PASSAGE PROVIDED
-- -- --

The KV cache (key-value cache) stores the already computed key and value vectors of a language model's attention layers during text generation. This avoids recomputing the entire context for each new token and significantly speeds up inference.

KV Cache — explained in detail

The KV cache (key-value cache) is an optimisation mechanism used during the inference of Transformer language models. In the attention computation, each token is turned into three vectors: query, key and value. To predict a new token, the model compares the query of the current token with the keys of all previous tokens and uses this to weight their values.

Without intermediate storage, the model would have to recompute the key and value vectors for the entire preceding sequence with every newly generated token. Because language models produce text token by token (autoregressively), this effort would grow quadratically with each position. The KV cache stores the key and value vectors once computed and makes them available again at every subsequent step. For each new token, then, only its own vectors need to be calculated.

The trade-off is memory: the cache grows linearly with sequence length and model size and can become the limiting factor for output token throughput with long contexts. Techniques such as multi-query and grouped-query attention reduce this demand by letting several attention heads share common key and value vectors.

Example / Practical use

For a chatbot generating a long answer, the KV cache ensures that each additional word appears quickly and with constant compute per token. If the cache were cleared, the model would have to reprocess the entire prior history. This is exactly why a long conversation or a large context window noticeably occupies memory on the hardware: the KV cache for all tokens must be held simultaneously.

The KV cache should not be equated with the context window. The context window describes the maximum number of tokens a model can process; the KV cache is the concrete technical data structure that holds the intermediate results for those tokens during generation. It also differs from application-level caching (such as prompt caching), which reuses whole requests or partial prompts — the KV cache instead operates within a single generation run at the level of the attention layers.

-- -- --

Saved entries

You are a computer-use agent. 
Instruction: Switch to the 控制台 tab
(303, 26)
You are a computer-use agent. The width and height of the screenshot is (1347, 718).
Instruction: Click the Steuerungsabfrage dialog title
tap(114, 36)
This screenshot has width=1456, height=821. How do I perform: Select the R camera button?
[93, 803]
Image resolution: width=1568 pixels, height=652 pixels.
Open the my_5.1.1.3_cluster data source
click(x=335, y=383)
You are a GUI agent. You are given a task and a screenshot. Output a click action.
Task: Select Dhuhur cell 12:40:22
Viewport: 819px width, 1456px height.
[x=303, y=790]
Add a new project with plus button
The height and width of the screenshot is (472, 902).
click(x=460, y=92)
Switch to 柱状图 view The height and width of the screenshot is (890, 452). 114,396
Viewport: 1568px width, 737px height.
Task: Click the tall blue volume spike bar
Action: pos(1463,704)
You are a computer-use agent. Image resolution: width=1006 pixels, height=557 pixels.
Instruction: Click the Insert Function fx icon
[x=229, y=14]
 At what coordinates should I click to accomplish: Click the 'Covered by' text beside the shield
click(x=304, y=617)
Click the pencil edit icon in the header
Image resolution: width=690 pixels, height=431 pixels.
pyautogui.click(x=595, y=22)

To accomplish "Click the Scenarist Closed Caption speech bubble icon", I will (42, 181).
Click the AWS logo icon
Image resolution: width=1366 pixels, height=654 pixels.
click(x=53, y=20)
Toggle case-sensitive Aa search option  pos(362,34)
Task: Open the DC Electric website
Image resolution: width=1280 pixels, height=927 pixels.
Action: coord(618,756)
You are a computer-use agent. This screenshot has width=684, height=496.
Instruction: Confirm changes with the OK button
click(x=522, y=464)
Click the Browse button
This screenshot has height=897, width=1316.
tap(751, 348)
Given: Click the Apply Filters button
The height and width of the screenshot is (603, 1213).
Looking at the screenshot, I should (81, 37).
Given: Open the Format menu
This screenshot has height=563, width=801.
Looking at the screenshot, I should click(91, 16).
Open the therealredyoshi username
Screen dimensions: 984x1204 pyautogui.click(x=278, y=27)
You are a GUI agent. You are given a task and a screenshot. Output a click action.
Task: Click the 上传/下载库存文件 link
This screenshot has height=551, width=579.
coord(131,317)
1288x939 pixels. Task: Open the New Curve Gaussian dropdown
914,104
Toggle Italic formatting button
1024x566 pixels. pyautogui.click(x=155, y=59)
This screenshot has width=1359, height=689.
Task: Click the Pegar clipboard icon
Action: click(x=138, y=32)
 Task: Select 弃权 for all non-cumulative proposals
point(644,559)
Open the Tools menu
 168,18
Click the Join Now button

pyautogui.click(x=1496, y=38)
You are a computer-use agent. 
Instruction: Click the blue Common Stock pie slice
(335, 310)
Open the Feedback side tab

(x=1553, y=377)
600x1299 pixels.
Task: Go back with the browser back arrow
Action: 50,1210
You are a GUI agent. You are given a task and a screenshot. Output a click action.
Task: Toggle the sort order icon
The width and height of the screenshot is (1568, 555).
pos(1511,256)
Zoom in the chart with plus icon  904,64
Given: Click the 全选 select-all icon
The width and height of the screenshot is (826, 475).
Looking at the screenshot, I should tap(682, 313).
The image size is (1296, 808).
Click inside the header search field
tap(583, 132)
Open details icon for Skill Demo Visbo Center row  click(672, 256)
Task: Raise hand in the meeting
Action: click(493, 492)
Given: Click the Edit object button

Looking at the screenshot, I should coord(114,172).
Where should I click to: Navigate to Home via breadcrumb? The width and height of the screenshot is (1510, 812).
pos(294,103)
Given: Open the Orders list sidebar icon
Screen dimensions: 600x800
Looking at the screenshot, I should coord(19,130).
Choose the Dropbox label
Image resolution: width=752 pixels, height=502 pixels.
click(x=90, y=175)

-- -- --

Revise the passage on the KV cache, beginning at "For a chatbot" and stopping after "be held simultaneously.", by replacing "chatbot" with "virtual assistant". The lines above were taken from a separate source.

For a virtual assistant generating a long answer, the KV cache ensures that each additional word appears quickly and with constant compute per token. If the cache were cleared, the model would have to reprocess the entire prior history. This is exactly why a long conversation or a large context window noticeably occupies memory on the hardware: the KV cache for all tokens must be held simultaneously.